Zurück in die fünfziger Jahre: Paul Ryan könnte Vizepräsident der USA werden. Seine radikalen Vorstellungen von Finanzpolitik brächten eine konservative Revolution - deutlich weniger Steuern für Reiche und das Ende der bisherigen Krankenversicherung für Rentner.

Nikolaus Piper, New York

Paul Ryan hat das Zeug, die USA von Grund auf zu verändern. Der konservative Vorsitzende des Haushaltsausschusses im Repräsentantenhaus hat das Programm für eine konservative Revolution vorgelegt: die Rücknahme wesentlicher Sozialreformen der Dreißiger- und Sechzigerjahre. Kern der Politik des möglichen nächsten Vizepräsidenten der USA ist ein Budget-Entwurf, verbunden mit einer langfristigen Finanzplanung.

Der sogenannte "Ryan-Plan" trägt in seiner neuesten Fassung den Namen "Der Weg zum Wohlstand" ("The Path to Prosperity"). Ryan will nicht nur das ausufernde Staatsdefizit kappen, er will den Staat zum weitgehenden Rückzug aus Wirtschaft und Gesellschaft zwingen. Die Ausgaben der Regierung in Washington sollen von heute 24 Prozent am Bruttoinlandsprodukt (BIP) auf 15 Prozent im Jahr 2050 sinken. Einen so niedrigen Anteil an der Wirtschaftsleistung hatte der Staat zuletzt 1951. Die progressive Einkommensteuer würde abgeschafft und durch zwei Steuersätze ersetzt: zehn und 25 Prozent. Heute liegt der Spitzensteuersatz bei 35 Prozent.

Pläne für Kürzungen und Steuersenkungen sind meist unseriös, weil die Einsparungen aus dem Versprechen bestehen, Verschwendung beim Staat abzubauen. Bei Ryan ist das anders. Er weiß, dass der Schuldenberg der USA von gut 100 Prozent des BIP selbst dann nicht kleiner werden würde, wenn die Regierung ihre Arbeit einstellte. Dem Schuldenproblem kann Washington ohne Steuererhöhungen nur dann Herr werden, wenn die Regierung entweder die Sozialleistungen, oder das Verteidigungsbudget radikal kürzt.

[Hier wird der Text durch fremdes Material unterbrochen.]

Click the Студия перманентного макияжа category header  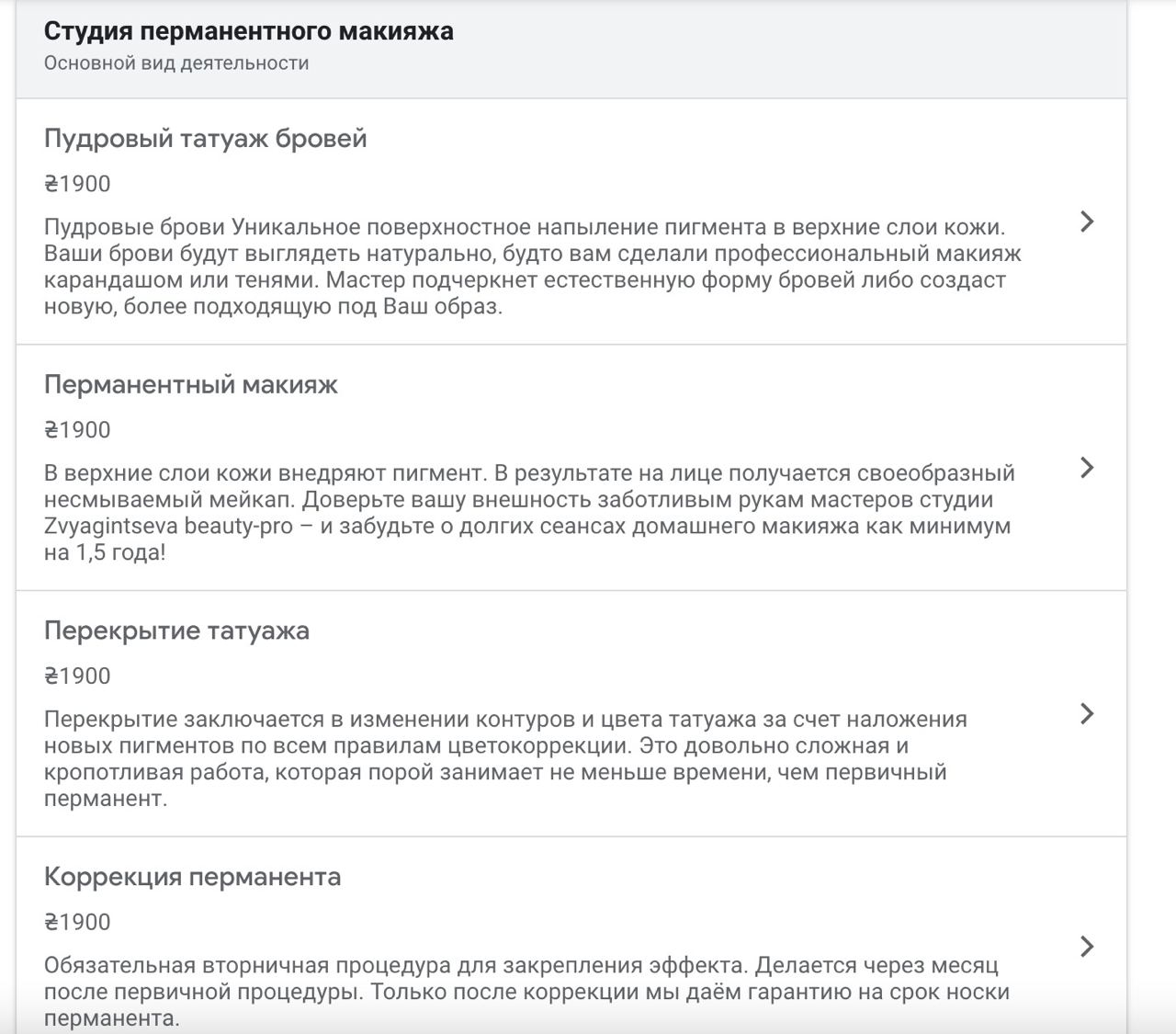249,31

Was Ryan auszeichnet, ist sein Mut - manche Republikaner betrachten diesen Mut als selbstmörderisch -, daraus Konsequenzen zu ziehen. Das Militär ist für Konservative ein Tabu, also bleiben nur die Sozialausgaben. Ryan hat sich dabei Medicare vorgenommen, die staatliche Krankenversicherung, die jeden Amerikaner mit 65 aufnimmt, nachdem er während seines Berufslebens eine spezielle Steuer gezahlt hat.

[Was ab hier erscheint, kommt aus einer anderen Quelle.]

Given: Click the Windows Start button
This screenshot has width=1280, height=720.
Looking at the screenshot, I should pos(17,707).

Medicare arbeitet relativ effizient, kommt aber gegen Ende des Jahrzehnts trotzdem in massive Schwierigkeiten, weil immer mehr Amerikaner in den Ruhestand gehen und immer weniger in das System einzahlen. Als Konsequenz will Ryan Medicare in der bisherigen Form abschaffen: Rentner sollen nicht mehr direkt versichert werden, sondern Gutscheine bekommen, mit denen sie auf dem freien Markt eine Versicherung kaufen können. Das Ergebnis wird sein, dass Pensionäre wesentlich mehr als bisher für Gesundheit ausgeben müssen. Schließlich treten die erwünschten Ersparnisse für den Staat nur ein, wenn die Ausgaben für die Gutscheine gedeckelt werden.

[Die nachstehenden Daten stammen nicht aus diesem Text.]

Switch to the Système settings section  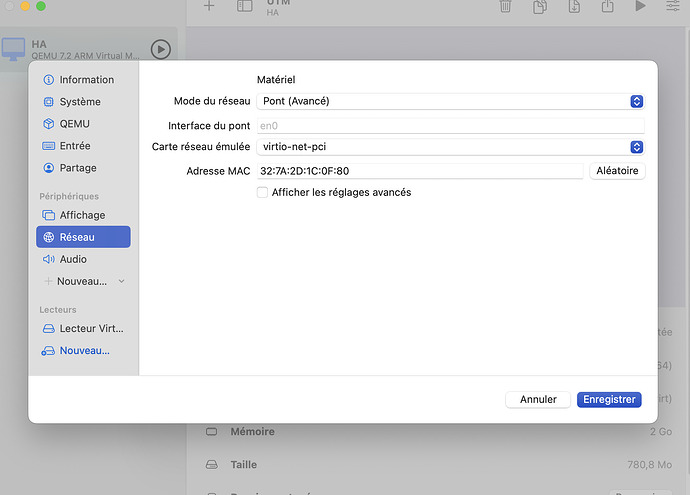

Das überparteiliche Haushaltsbüro des Kongresses errechnete, dass nach Ryans Plan der US-Staatshaushalt von 2040 an Überschüsse erwirtschaften und bis 2050 der Anteil der Staatsschulden auf zehn Prozent des BIP sinken würde. Bemerkenswert an diesen Zahlen: Das Budget wird danach erst weit in der Zukunft ausgeglichen, auch die unangenehmen Teile des Plans, die Abschaffung von Medicare, wirken erst später. Das Angenehme - die Steuersenkungen - kommt dagegen viel früher. Möglicherweise ist das ein starkes Wahlkampfargument.